Kaleida Health’s Giving Day FOR Kids is March 25 this year. It’s raised an impressive $1 million for Golisano Children’s Hospital of Buffalo (GCH Buffalo) since 2024—but it can be hard to imagine your dollars at work when you donate to a big organization like a hospital.
For the people who work there, though? The evidence is all around. Just ask nurse manager Audrey DeMaria.
DeMaria has worked for Kaleida Health for two decades. She’s managed 150 school nurses over 90 sites in the Buffalo Public School District, and since 2017, she’s been a nurse manager on GCH Buffalo’s 10th floor: the medical/surgical recovery unit.
“Donations help with the medicine, period,” she says. “It's ever changing, always improving. So all the time, all of those things have to be upgraded. It allows us to have updated equipment, and updated things for families.”
Those touches for patients’ families are small but mighty for parents whose kids might be admitted for days, weeks or even longer. Times are tough for everyone right now, DeMaria says, and the burden feels even heavier with a sick child.

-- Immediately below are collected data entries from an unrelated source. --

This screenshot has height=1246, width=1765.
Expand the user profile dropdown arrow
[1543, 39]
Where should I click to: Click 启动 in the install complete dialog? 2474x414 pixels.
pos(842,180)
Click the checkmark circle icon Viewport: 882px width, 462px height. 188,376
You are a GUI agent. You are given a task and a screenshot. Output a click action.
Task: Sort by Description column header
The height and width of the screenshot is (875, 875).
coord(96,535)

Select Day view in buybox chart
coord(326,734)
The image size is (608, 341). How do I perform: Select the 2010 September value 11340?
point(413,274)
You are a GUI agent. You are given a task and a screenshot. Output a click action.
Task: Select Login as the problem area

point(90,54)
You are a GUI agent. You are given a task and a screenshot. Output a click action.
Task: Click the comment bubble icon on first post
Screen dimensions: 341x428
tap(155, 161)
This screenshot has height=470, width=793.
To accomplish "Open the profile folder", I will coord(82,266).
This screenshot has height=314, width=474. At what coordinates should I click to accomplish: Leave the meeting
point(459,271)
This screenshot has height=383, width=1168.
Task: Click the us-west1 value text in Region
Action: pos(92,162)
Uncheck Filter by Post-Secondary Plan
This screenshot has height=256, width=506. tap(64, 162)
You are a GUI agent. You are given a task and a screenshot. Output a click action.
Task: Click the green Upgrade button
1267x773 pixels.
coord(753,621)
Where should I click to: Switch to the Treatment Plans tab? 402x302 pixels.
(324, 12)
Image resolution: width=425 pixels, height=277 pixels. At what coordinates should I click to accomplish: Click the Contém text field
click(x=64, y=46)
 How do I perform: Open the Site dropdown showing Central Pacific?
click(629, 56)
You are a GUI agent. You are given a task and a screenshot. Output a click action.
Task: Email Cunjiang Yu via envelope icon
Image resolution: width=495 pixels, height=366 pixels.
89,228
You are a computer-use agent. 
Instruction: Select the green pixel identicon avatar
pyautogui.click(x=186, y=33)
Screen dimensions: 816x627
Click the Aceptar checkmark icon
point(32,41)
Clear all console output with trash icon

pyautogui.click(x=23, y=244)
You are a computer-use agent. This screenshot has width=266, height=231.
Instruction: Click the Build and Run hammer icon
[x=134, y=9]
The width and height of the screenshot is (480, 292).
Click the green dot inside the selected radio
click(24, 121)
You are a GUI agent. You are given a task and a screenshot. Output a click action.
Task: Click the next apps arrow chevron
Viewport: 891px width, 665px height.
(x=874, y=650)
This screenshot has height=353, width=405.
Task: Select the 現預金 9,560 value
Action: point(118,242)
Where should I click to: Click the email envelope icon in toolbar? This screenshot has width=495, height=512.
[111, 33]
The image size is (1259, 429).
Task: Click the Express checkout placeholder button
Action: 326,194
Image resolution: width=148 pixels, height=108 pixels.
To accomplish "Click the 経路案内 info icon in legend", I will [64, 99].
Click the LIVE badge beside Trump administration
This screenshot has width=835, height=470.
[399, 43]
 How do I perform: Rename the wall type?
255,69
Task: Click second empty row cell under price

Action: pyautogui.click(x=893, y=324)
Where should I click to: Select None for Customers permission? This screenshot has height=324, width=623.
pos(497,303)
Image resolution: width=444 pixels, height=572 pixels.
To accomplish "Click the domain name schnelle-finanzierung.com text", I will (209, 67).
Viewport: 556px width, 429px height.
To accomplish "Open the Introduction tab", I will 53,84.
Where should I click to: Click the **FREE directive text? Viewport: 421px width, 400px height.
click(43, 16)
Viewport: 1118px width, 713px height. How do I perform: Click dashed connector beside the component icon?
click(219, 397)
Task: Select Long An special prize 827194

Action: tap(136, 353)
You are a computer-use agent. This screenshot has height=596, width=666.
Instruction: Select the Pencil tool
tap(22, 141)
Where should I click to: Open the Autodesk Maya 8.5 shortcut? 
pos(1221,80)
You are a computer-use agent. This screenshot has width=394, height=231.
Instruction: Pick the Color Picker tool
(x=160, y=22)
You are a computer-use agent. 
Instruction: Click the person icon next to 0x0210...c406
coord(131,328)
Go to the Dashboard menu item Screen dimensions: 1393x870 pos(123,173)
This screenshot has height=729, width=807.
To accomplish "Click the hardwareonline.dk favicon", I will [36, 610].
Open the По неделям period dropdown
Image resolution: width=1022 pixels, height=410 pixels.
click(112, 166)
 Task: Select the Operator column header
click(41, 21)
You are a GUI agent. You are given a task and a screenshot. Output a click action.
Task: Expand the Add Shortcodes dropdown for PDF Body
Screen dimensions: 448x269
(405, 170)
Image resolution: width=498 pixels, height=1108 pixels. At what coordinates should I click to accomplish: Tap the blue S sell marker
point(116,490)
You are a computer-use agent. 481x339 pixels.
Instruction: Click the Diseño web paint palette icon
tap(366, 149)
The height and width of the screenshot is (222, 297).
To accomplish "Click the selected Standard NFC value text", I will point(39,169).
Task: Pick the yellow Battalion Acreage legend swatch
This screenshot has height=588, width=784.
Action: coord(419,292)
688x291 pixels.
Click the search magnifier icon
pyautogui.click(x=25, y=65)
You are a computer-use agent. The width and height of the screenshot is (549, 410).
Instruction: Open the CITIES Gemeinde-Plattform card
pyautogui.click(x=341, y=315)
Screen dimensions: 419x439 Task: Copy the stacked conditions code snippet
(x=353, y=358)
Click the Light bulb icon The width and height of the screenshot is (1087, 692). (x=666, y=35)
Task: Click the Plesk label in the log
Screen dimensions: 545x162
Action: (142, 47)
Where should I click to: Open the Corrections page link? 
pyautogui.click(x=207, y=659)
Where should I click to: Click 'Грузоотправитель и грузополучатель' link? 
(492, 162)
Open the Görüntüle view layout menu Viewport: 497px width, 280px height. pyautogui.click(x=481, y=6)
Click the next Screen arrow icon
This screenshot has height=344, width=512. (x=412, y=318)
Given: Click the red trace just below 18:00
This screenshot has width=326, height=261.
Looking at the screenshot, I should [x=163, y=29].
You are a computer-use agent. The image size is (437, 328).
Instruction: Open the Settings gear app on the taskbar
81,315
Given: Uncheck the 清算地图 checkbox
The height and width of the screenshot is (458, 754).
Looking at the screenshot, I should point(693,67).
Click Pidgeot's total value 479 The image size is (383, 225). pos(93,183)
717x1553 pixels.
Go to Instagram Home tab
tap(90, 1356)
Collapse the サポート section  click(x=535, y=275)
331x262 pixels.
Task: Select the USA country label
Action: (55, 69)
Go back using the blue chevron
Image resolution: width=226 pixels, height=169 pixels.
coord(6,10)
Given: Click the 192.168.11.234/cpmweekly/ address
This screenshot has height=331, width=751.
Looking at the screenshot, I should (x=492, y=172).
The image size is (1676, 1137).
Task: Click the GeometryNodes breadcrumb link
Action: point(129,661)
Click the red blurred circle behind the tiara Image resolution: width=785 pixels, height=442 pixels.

"We help with parking or help with meals. We have free beverages and snacks downstairs,” she says. “Just easing the constant stress. We have families that have trouble putting food on the table, so a Tops gift card here and there. All through community philanthropy."
Some kids, particularly if they have a tracheostomy and need a ventilator, will be “frequent fliers” on the 10th floor throughout their lives because of the complexity of their needs. It results in a lifetime relationship, with caregivers even attending birthday parties and graduations.
“My nurses build really strong relationships with these families,” DeMaria says. “They're there with us till they're 21, so my nurses have taken care of kids at infancy with a trach, and at 14 they’re still here, and we're still taking care of them.”
The hospital’s Patricia Allen Fund and eponymous wing—named after Buffalo Bills quarterback Josh Allen’s grandmother—as well as the recent $50 million donation from B. Thomas Golisano, which was the catalyst to the name change from Oishei Children’s Hospital to GCH Buffalo in January, are two more examples of major philanthropy at work.
All this community support, big and small, can be summed up in one crucial mission: helping to ensure every patient gets the expert care they need regardless of their ability to pay.
“A freestanding children's hospital is an amazing thing and a gift that, until you need the services, you probably don't know how much you need those services,” DeMaria says. “These donations help support specialized equipment, advanced therapies, family programs. It touches more people than you ever know, and the smallest and most vulnerable patients.”